┏━━

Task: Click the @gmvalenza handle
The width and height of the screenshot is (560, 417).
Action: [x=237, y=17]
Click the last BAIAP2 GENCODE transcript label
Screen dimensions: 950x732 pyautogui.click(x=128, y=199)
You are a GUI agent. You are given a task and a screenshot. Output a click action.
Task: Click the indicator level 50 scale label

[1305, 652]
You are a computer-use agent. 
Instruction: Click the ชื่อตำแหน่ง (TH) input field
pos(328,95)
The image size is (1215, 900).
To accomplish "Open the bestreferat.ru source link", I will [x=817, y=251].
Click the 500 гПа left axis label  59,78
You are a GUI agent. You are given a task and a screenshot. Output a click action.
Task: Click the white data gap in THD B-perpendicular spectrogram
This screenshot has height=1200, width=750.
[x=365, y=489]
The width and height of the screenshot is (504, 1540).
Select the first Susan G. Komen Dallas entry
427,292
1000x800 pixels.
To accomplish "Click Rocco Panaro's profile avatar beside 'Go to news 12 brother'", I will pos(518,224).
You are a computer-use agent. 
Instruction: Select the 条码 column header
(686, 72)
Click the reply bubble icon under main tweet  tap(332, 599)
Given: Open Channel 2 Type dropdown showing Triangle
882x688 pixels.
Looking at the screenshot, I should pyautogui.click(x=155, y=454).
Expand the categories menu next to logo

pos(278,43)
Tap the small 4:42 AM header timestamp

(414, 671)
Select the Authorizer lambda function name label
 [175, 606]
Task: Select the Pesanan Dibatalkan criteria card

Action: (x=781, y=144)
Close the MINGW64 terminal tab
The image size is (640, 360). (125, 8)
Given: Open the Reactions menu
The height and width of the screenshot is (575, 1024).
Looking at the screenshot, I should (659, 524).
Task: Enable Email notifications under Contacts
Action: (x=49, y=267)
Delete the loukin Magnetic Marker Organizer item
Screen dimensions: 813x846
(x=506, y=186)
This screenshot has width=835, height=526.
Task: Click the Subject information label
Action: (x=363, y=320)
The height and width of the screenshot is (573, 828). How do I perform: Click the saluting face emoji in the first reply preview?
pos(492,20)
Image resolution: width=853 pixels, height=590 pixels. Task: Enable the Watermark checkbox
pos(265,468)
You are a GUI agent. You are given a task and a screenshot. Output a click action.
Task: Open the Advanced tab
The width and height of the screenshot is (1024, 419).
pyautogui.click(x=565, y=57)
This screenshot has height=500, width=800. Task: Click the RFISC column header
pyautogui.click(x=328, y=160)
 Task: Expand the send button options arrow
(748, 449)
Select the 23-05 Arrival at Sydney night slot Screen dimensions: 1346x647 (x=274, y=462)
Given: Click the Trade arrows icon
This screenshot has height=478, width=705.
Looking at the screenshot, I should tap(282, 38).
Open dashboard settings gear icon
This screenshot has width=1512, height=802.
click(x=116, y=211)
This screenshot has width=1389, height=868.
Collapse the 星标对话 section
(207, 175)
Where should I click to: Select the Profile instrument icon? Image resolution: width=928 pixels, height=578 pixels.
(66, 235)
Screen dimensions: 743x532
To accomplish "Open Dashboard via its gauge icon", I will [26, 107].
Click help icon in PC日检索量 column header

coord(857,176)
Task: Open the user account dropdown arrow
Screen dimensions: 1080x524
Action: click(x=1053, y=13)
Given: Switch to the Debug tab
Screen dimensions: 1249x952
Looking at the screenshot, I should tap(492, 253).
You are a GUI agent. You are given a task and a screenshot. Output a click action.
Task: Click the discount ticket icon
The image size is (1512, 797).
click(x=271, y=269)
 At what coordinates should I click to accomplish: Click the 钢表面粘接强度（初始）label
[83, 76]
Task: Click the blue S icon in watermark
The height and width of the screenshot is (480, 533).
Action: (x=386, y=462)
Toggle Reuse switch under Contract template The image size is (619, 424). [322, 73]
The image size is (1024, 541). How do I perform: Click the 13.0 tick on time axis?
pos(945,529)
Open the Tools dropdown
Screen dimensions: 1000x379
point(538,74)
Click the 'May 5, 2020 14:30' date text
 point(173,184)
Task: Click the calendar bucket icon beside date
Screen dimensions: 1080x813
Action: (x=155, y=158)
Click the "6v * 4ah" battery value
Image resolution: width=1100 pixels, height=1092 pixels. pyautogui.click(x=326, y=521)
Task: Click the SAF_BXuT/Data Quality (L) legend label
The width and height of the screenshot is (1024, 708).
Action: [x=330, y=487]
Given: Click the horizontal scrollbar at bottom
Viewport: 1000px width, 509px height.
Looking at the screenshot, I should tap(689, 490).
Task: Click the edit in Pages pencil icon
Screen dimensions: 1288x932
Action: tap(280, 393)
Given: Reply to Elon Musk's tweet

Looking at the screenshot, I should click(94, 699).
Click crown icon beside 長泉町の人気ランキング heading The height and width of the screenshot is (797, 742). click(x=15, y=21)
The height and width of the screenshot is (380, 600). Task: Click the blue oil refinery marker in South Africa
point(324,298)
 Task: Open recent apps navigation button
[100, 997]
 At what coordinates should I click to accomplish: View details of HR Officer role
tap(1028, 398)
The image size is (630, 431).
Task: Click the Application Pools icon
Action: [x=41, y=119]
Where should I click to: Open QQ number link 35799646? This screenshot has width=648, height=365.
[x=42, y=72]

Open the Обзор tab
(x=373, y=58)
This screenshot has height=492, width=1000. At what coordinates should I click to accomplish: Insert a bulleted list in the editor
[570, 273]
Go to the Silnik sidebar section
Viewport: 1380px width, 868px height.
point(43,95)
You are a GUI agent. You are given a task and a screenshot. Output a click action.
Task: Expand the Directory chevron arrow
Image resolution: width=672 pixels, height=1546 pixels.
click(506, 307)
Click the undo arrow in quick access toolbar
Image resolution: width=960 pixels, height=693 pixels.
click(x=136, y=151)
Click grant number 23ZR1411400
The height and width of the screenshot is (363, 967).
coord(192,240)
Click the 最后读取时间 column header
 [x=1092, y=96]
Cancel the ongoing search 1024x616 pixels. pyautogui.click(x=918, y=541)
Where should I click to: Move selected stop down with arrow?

┗━━

What to produce: Tell me how many lines of the data hold the word "beside", giving only the number.

Response box: 3